- **Stored data**:

§ §

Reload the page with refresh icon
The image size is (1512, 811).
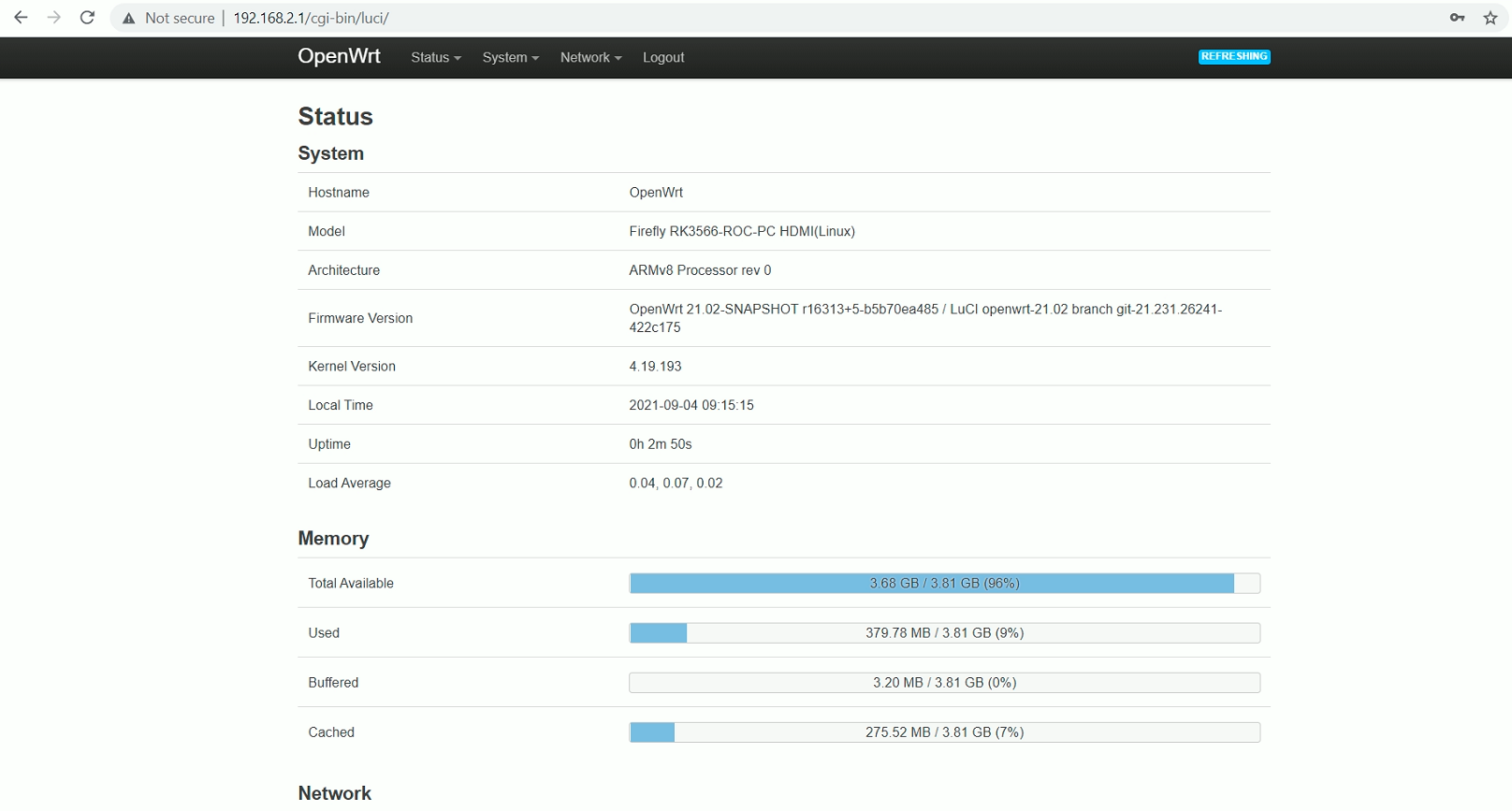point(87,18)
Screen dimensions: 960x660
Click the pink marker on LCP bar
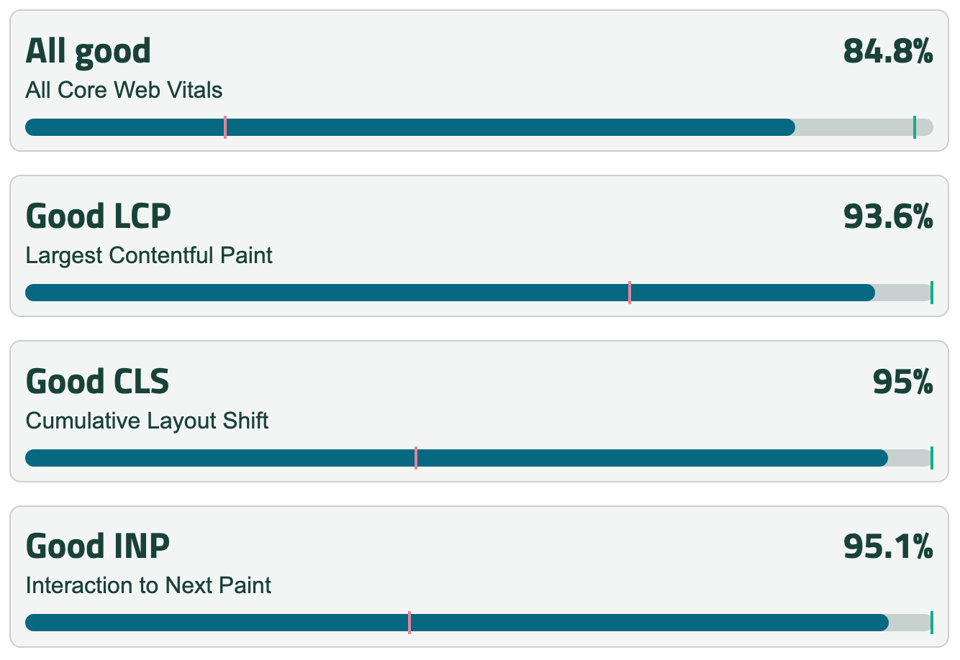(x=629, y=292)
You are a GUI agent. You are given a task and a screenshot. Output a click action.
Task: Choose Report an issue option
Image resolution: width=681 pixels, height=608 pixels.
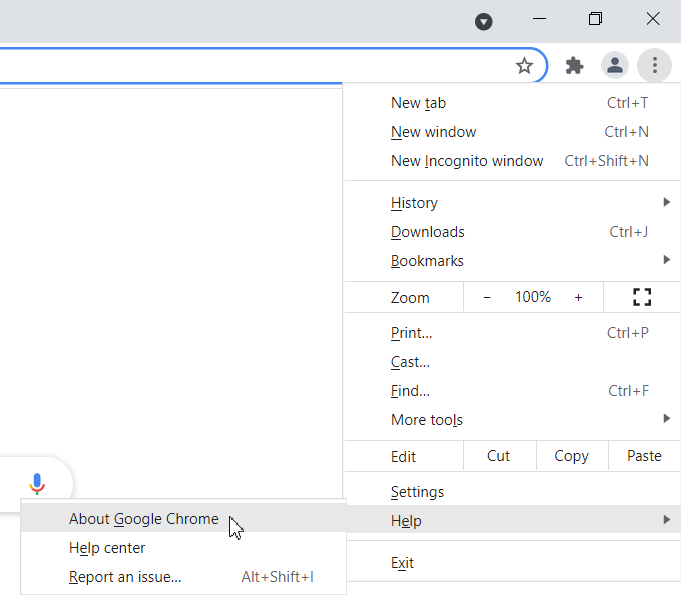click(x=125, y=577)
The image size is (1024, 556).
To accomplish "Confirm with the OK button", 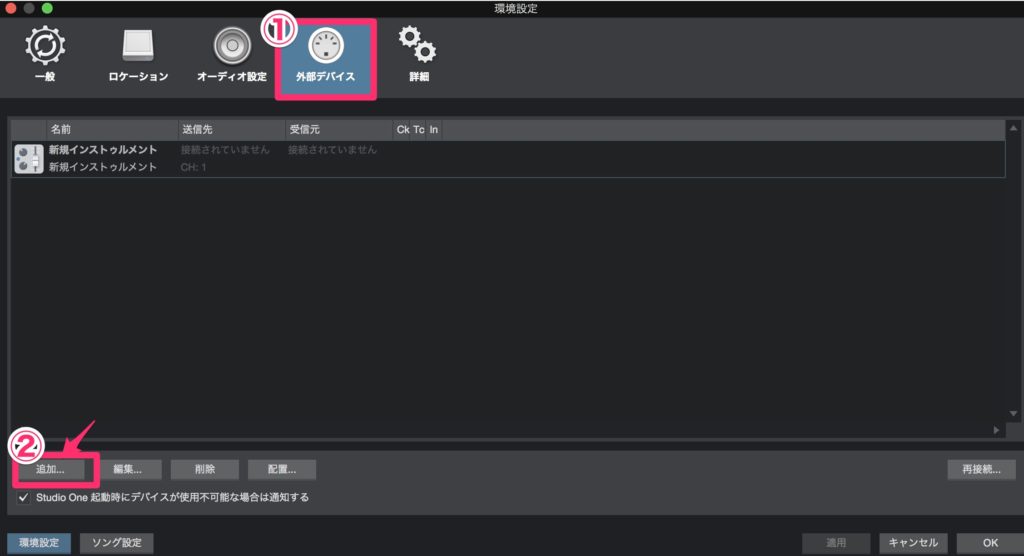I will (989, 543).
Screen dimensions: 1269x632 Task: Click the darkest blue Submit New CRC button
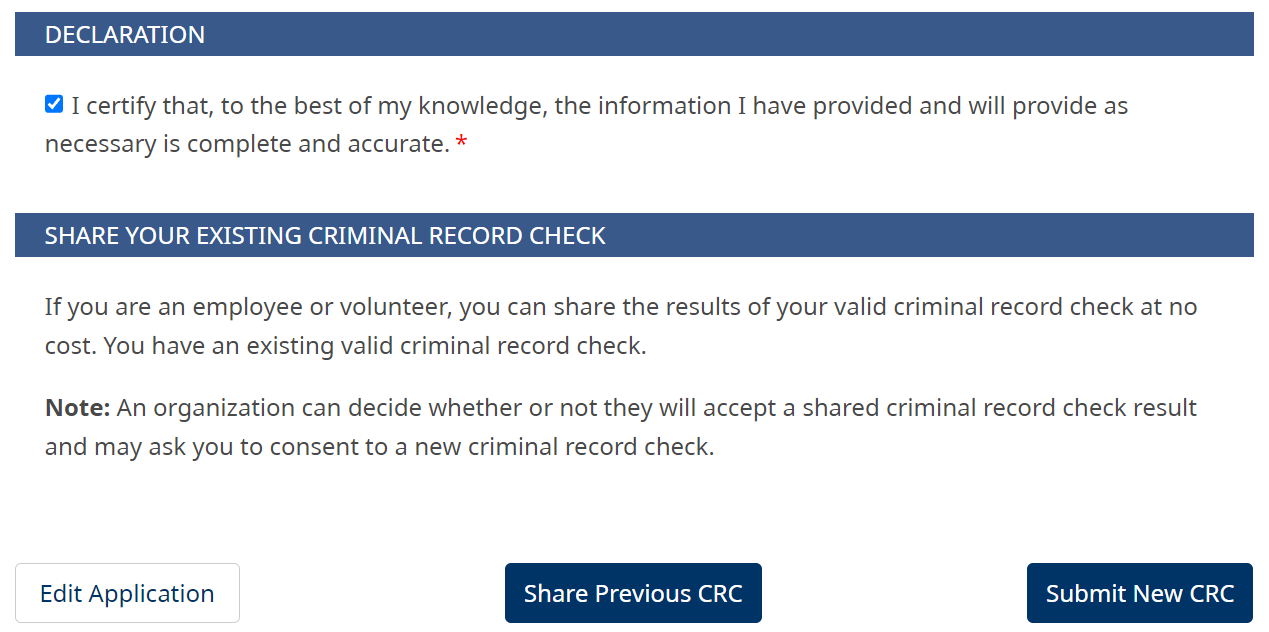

§ §

- **EXERCISE DESCRIPTION**: Collect every line above that contains the word "dimensions".

- **RESULT FOR THIS TASK**:
Screen dimensions: 960x660
Screen dimensions: 1269x632 Task: Click the darkest blue Submit New CRC button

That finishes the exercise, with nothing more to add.